Dopamine receptor gene (DRD2)‎ polymorphism and psychopathology in late onset alzheimer’s disease

Abstract EN

Background : Introduction: The clinical spectrum of Alzheimer’s disease (AD) is varied and includes both behavioural and psychological symptoms (BPS) that contribute to the difficulties experienced by families and carers.

The mechanism whereby these symptoms occur in some individuals with AD is not understood.

We hypothesised that common genetic polymorphisms in neurotransmitter systems, particularly genes that showed some association with psychiatric diseases and related disorders and that their products are known to be involved in these disorders’ pathophysiology e.g.

DRD2 gene, are risk factors for BPSD in the course of AD.

Two of the DRD2 polymorphisms (S311C,-141C Ins / Del) were previously reported to be associated with schizophrenia in several individual studies, however, only the former was investigated for possible association with psychosis and aggression in individuals with AD and BPSD.

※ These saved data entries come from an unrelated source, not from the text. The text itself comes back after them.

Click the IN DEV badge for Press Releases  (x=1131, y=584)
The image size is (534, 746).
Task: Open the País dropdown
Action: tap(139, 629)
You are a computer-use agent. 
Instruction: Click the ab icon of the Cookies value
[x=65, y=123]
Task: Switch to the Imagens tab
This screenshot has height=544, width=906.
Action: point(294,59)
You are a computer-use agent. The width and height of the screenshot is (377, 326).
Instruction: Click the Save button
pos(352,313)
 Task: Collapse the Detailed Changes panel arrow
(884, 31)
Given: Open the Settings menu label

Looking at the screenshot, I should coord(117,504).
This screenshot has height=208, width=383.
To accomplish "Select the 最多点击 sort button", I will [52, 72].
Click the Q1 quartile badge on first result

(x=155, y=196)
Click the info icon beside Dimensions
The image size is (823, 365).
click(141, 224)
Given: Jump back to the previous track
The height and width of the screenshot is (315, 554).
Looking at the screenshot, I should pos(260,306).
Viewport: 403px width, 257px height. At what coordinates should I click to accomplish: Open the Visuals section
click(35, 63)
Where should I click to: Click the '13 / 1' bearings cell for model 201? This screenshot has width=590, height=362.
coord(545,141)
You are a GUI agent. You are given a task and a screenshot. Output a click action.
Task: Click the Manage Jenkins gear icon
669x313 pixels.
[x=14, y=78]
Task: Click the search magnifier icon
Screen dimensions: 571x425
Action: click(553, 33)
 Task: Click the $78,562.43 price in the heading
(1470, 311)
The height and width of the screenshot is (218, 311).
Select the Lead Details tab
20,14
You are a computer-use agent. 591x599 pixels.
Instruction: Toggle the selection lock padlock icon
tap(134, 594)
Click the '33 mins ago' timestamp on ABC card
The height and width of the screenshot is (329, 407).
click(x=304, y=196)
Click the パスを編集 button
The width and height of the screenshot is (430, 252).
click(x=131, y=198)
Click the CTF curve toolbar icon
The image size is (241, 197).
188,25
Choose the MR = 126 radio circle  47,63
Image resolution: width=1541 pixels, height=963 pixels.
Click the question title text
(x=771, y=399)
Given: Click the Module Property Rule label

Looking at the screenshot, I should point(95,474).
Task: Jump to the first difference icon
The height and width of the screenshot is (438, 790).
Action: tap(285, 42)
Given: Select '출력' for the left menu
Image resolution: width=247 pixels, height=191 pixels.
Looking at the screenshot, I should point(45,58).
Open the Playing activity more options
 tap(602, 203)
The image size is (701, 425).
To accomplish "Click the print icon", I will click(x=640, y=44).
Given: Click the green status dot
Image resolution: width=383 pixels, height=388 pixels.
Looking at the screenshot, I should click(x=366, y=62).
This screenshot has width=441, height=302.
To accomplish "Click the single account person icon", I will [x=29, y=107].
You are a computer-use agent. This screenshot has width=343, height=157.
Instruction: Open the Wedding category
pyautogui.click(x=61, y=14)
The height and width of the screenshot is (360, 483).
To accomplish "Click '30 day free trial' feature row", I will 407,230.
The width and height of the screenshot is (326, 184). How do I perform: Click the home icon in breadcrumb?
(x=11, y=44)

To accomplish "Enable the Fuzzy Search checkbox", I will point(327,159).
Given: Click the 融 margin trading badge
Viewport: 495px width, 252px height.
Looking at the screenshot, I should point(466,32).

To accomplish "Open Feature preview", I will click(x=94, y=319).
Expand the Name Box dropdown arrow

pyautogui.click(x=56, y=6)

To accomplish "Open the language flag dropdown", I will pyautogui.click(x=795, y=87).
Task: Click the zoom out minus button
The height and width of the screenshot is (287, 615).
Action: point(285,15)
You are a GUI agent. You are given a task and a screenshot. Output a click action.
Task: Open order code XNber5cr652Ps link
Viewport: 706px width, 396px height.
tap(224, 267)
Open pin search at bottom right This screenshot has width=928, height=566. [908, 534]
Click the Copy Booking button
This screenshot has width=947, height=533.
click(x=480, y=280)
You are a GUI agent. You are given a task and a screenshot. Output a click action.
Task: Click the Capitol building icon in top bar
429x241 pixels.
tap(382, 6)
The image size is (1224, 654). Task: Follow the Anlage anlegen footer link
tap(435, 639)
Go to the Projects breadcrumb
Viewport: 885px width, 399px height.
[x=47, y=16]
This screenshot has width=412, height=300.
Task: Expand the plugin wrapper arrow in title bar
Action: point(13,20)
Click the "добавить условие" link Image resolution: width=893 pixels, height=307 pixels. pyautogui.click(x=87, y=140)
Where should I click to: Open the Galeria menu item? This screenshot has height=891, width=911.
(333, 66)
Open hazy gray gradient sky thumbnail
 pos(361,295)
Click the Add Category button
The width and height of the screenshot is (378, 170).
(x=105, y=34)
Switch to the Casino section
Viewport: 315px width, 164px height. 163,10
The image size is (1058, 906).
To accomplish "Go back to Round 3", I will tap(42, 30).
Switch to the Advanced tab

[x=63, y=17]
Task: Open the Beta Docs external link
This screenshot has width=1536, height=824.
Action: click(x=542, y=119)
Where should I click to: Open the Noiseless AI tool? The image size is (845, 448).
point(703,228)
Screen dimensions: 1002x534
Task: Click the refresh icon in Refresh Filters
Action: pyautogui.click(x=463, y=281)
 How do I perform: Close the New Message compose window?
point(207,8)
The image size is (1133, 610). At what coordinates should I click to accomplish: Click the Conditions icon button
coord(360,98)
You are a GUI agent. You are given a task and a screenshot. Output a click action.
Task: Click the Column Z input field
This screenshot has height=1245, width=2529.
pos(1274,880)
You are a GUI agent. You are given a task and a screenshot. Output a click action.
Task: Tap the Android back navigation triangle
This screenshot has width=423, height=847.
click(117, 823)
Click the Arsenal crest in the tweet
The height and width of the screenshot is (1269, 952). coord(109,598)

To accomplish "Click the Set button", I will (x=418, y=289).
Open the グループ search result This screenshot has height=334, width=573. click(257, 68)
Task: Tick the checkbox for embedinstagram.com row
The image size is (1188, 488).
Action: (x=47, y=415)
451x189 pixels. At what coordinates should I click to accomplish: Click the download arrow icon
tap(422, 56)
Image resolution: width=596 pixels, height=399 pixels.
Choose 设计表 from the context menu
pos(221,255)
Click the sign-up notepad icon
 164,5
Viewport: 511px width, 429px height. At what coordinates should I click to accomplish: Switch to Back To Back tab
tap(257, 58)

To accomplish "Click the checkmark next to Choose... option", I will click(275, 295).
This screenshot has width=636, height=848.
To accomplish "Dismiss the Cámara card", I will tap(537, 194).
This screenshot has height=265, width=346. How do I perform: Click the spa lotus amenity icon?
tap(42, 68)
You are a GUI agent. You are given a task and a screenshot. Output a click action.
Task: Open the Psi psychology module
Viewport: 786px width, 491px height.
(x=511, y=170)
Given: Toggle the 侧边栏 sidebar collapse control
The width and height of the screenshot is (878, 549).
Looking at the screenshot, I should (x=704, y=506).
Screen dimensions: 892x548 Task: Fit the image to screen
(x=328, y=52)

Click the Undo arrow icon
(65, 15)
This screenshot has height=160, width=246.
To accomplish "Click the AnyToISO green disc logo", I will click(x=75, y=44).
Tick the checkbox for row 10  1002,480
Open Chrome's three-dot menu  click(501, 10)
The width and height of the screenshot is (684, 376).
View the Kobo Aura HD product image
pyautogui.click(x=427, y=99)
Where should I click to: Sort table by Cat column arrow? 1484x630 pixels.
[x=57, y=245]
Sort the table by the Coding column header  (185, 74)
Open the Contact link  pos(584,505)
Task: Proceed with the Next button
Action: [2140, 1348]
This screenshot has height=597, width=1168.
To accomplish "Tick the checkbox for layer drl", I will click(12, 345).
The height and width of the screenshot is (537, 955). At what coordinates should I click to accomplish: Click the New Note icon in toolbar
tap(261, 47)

Methods : Investigation of 432 clinically relevant individuals with AD were assessed for presence or absence of BPSD using the Neuropsychiatric Inventory (NPI).

This sample was genotyped for the DRD2 –141C Ins / Del polymorphism.

Results : A significant association between the C insertion and appetite disturbance (OR 0.62, CI 0.40-0.96, Chi sq = 4.65, P = 0.03) was found.

No statistically significant association between the–141C Del allele and other BPSD symptoms was revealed.

However, an increase of homozygotes for the deletion allele with the presence of delusions, depression, apathy, aberrant motor behaviour, sleep disturbance and anxiety was detected.

Having said that, the frequency of homozygotes in this population was very low.

This is the first study of DRD2 –141C Ins / Del polymorphism in BPSD and generates the hypothesis that it may play a role in appetite control.

This requires further examination in independent cohorts.